>>242 (引用開始) 3)とすると、(assuming countable choice) ならば、>>239より ”1. in R, a point x is an accumulation point of a subset A iff there exists a sequence in A\{x} that converges to x,” だから、不足しているのは Rが ”Metric” であることだが。”Rが Metric”をいうには、countable choice だけでは 不足なのかな? (引用終り)
下記 Construction of the real numbers の Construction from Cauchy sequences で metric spaces として completion(完備)までやっているが、どの選択公理を使うかの記述がない ”axiom of dependent choice”だと思うのだが・・ (^^
(参考) https://en.wikipedia.org/wiki/Construction_of_the_real_numbers Construction of the real numbers Explicit constructions of models
Construction from Cauchy sequences A standard procedure to force all Cauchy sequences in a metric space to converge is adding new points to the metric space in a process called completion.

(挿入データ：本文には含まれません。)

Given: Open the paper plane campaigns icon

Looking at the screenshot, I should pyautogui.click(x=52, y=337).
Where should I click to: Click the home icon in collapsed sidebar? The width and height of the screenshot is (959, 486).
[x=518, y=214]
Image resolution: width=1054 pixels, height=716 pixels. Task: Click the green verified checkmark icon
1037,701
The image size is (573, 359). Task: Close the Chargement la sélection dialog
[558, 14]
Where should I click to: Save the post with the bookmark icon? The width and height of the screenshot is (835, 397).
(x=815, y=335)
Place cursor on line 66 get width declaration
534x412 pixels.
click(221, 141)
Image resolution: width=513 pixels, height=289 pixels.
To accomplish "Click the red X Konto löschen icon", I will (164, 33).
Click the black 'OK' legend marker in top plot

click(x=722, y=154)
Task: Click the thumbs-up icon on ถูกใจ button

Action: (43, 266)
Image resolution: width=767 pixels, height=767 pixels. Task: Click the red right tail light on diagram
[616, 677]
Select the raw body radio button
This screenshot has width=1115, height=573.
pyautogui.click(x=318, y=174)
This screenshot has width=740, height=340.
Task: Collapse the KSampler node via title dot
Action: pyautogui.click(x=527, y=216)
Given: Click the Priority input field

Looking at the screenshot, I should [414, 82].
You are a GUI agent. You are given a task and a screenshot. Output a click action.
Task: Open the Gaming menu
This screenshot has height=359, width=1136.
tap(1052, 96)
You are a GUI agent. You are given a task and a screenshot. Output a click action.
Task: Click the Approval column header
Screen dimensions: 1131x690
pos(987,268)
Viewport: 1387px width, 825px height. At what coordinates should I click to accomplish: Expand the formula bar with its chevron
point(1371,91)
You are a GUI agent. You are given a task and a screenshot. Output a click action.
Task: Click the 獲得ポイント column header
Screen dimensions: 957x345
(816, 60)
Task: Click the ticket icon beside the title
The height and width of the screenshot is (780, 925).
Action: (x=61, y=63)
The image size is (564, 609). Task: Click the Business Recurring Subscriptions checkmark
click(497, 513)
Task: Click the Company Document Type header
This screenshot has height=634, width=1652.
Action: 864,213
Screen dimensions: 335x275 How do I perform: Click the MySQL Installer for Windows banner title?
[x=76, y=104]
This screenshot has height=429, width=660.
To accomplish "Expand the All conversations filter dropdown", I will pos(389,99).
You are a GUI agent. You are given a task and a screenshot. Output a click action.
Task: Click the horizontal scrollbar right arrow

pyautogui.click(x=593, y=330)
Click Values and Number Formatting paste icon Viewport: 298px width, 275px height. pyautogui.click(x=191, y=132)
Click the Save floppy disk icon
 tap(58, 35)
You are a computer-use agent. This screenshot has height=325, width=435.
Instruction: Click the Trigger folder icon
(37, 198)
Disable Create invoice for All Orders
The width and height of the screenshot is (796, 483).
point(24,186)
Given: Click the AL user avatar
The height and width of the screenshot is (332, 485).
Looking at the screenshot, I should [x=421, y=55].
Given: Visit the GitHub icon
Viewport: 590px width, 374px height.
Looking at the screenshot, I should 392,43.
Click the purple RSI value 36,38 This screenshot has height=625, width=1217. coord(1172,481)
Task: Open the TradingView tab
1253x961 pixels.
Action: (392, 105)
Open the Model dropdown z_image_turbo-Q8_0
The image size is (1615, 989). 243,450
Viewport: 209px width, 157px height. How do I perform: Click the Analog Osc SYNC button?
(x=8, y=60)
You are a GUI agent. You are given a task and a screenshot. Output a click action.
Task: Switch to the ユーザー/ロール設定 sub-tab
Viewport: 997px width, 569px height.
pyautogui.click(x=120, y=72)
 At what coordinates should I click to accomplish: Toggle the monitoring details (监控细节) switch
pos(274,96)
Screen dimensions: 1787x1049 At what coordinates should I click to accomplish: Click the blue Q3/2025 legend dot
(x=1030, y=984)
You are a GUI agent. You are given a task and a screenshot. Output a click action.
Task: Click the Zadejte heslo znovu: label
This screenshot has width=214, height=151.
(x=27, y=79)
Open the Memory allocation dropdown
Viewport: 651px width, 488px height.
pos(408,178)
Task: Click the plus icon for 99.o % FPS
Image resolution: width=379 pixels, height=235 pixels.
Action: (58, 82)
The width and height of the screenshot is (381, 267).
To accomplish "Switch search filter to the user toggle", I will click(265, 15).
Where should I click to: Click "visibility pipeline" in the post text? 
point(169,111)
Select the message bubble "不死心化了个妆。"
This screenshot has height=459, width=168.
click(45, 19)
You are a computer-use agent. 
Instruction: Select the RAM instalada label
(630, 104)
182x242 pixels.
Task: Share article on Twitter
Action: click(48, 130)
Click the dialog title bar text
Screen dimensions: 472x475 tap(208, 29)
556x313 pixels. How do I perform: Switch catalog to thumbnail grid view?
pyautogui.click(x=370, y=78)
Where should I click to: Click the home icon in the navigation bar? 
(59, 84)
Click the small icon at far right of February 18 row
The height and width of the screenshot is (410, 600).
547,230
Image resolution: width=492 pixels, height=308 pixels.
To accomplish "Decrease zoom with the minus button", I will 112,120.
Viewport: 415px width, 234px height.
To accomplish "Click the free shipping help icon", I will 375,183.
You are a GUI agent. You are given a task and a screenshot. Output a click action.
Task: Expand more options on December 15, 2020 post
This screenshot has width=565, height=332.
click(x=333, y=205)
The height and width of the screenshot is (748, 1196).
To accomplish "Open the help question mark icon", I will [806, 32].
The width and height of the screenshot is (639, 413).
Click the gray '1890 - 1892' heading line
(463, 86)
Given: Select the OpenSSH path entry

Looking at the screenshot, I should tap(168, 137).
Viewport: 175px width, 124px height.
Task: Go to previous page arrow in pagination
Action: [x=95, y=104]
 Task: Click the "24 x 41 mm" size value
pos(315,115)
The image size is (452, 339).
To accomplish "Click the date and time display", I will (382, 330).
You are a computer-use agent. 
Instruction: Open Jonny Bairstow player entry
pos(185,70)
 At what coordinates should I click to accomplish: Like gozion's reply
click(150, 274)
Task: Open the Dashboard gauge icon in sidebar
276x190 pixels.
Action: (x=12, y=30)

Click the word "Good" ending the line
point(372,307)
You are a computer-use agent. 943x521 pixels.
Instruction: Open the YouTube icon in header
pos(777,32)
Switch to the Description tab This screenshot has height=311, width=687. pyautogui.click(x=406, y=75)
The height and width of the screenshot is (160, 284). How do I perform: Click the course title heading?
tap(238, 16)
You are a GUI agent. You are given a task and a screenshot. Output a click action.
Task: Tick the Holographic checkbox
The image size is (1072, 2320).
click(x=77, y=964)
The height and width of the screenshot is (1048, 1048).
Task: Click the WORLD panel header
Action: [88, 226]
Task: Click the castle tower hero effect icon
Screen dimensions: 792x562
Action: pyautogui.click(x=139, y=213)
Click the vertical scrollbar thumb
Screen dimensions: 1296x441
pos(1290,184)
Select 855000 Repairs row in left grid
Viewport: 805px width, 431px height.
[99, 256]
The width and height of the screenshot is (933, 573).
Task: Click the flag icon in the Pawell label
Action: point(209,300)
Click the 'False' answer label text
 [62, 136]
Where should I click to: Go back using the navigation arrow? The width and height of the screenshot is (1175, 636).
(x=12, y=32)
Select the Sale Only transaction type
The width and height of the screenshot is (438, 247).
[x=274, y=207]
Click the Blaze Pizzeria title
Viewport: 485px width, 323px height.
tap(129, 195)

R is defined as the completion of the set Q of the rational numbers with respect to the metric |x − y| Normally, metrics are defined with real numbers as values, but this does not make the construction/definition circular, since all numbers that are implied (even implicitly) are rational numbers.[5]
An advantage of constructing R as the completion of Q is that this construction can be used for every other metric spaces.